- Task to carry out -
Return each entry precisely as it appears below.

- Entries shown -
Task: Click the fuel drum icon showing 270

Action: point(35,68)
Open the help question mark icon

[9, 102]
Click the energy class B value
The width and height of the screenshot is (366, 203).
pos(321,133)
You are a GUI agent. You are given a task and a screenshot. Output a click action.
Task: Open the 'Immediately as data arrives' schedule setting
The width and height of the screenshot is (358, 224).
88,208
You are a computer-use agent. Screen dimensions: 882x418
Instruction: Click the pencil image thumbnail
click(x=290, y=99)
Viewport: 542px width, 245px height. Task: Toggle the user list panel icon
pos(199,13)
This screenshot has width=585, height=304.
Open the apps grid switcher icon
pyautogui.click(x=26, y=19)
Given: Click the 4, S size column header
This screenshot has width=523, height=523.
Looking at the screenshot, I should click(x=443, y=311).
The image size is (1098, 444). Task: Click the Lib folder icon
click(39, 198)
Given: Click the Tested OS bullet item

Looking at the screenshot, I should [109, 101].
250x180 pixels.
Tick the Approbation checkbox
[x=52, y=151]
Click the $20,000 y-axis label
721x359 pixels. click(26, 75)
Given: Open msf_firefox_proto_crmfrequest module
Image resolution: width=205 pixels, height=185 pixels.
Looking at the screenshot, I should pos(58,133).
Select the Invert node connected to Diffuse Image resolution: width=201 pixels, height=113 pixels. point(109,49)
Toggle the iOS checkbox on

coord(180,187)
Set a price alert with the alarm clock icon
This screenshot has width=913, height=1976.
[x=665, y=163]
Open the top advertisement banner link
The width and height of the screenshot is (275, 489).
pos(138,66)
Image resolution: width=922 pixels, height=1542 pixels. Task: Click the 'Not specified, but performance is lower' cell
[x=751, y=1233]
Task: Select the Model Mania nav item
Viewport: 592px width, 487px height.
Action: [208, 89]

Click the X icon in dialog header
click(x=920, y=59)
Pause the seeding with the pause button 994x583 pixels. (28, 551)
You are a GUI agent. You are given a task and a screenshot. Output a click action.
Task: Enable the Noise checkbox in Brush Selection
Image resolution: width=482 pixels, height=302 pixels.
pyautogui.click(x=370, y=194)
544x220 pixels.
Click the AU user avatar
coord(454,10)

- Response to the task -
Task: Click the fuel drum icon showing 270

Action: point(35,68)
Open the help question mark icon

[9, 102]
Click the energy class B value
The width and height of the screenshot is (366, 203).
pos(321,133)
You are a GUI agent. You are given a task and a screenshot. Output a click action.
Task: Open the 'Immediately as data arrives' schedule setting
The width and height of the screenshot is (358, 224).
88,208
You are a computer-use agent. Screen dimensions: 882x418
Instruction: Click the pencil image thumbnail
click(x=290, y=99)
Viewport: 542px width, 245px height. Task: Toggle the user list panel icon
pos(199,13)
This screenshot has width=585, height=304.
Open the apps grid switcher icon
pyautogui.click(x=26, y=19)
Given: Click the 4, S size column header
This screenshot has width=523, height=523.
Looking at the screenshot, I should click(x=443, y=311).
The image size is (1098, 444). Task: Click the Lib folder icon
click(39, 198)
Given: Click the Tested OS bullet item

Looking at the screenshot, I should [109, 101].
250x180 pixels.
Tick the Approbation checkbox
[x=52, y=151]
Click the $20,000 y-axis label
721x359 pixels. click(26, 75)
Given: Open msf_firefox_proto_crmfrequest module
Image resolution: width=205 pixels, height=185 pixels.
Looking at the screenshot, I should pos(58,133).
Select the Invert node connected to Diffuse Image resolution: width=201 pixels, height=113 pixels. point(109,49)
Toggle the iOS checkbox on

coord(180,187)
Set a price alert with the alarm clock icon
This screenshot has width=913, height=1976.
[x=665, y=163]
Open the top advertisement banner link
The width and height of the screenshot is (275, 489).
pos(138,66)
Image resolution: width=922 pixels, height=1542 pixels. Task: Click the 'Not specified, but performance is lower' cell
[x=751, y=1233]
Task: Select the Model Mania nav item
Viewport: 592px width, 487px height.
Action: [208, 89]

Click the X icon in dialog header
click(x=920, y=59)
Pause the seeding with the pause button 994x583 pixels. (28, 551)
You are a GUI agent. You are given a task and a screenshot. Output a click action.
Task: Enable the Noise checkbox in Brush Selection
Image resolution: width=482 pixels, height=302 pixels.
pyautogui.click(x=370, y=194)
544x220 pixels.
Click the AU user avatar
coord(454,10)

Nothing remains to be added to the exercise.